Section 40 of the Civil Rights Law, speaking of “ public accommodations ”, insofar as applicable here, reads as follows: “ No person, being the owner, lessee, proprietor, manager, superintendent, agent or employee of any such place shall directly or indirectly refuse, withhold from or deny to any person any of the accommodations, advantages, facilities or privileges thereof, * * * on account of race, creed, or color or national origin ’ ’.
The answer of the defendant is, in substance, a general denial and it disclaims any violation of the plaintiffs’ civil rights.
The plaintiffs’ testimony shows that on May 6, 1953, Mrs. Hobson, a white person, saw a sign on the defendant’s hotel stating that a vacancy existed. She went in to seek lodging for herself and her husband. She was alone at the time. The desk clerk, a Mrs. Raleigh, showed Mrs. Hobson room 62-F, accepted a deposit of $5 and gave Mrs. Hobson a receipt, while reserving the room for both plaintiffs.
The next day, both plaintiffs returned to the defendant’s hotel to claim their reservation and pay the balance due. Only Mr. Hobson spoke to the desk clerk, showing the receipt for the reservation. The desk clerk looked at the Hobsons and demanded proof of identification and of the marriage. At that point, an elevator man spoke to the desk clerk, who called him aside, where they had a whispered conversation, after which the desk clerk told Mr. Hobson that the hotel did not want ‘ ‘ white and colored ’ ’ living together in view of the tendency of another interracial couple, who had resided there previously, to fight all the time. Mr. Hobson stated to the clerk that they were married, gainfully employed, and frequently at night, she as a nurse, and he as a postal clerk. The desk clerk then returned the plaintiffs’ deposit.

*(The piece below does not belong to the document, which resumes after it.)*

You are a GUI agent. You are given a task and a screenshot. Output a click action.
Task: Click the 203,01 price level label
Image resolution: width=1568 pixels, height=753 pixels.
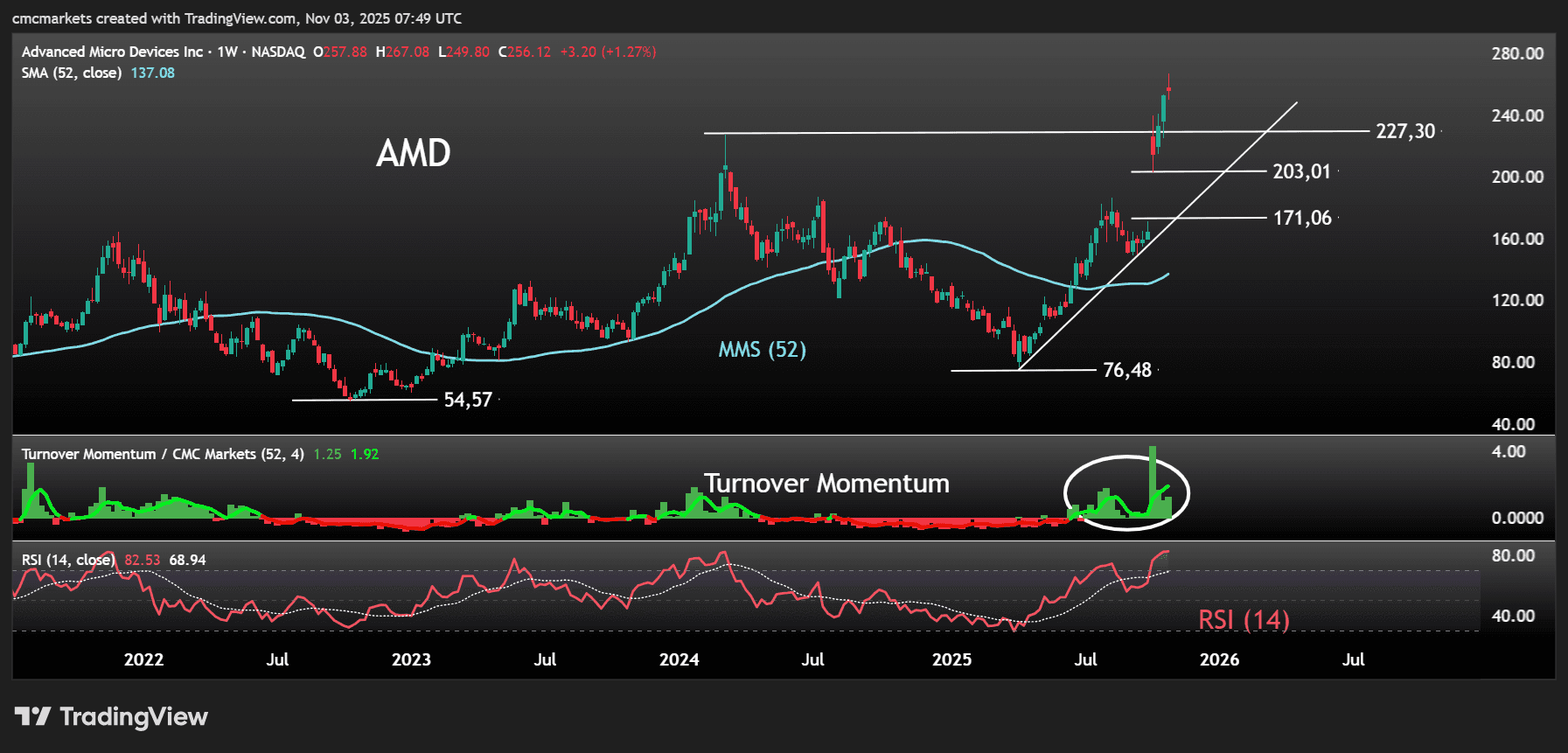click(x=1301, y=171)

The testimony offered by the defendant through Mrs. Raleigh, the desk clerk, did not dispute that Rose Hobson, a white woman, made the reservation for the room, left a deposit and stated that she would return the next day with her husband for the room. Mrs. Raleigh’s testimony differs from that of the plaintiffs as to the reason why the room was refused. She says *891that the Negro plaintiff returned to the hotel alone with the receipt which had been given his wife. She states that when she demanded identification and proof of marriage, Mr. Hobson became abusive and offensive.

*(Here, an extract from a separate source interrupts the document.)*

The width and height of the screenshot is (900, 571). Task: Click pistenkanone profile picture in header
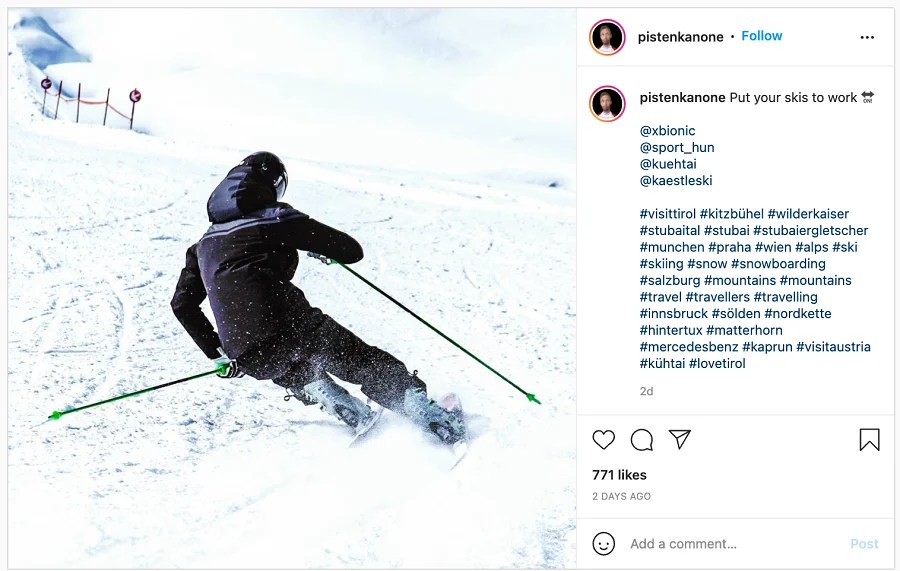pos(607,37)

I have accepted the testimony of the plaintiffs, seemingly, respectable and worthy citizens, and I am convinced that both of them were discriminated against because of their race. The post litem contention that Mr. Hobson was offensive and abusive and that that was the basis of the refusal to give the plaintiffs accommodations is not convincing, nor was it pleaded as a matter of affirmative defense. It is natural that a defendant accused of racial discrimination will seek avoidance of statutory penalties therefor through “ explanations ”.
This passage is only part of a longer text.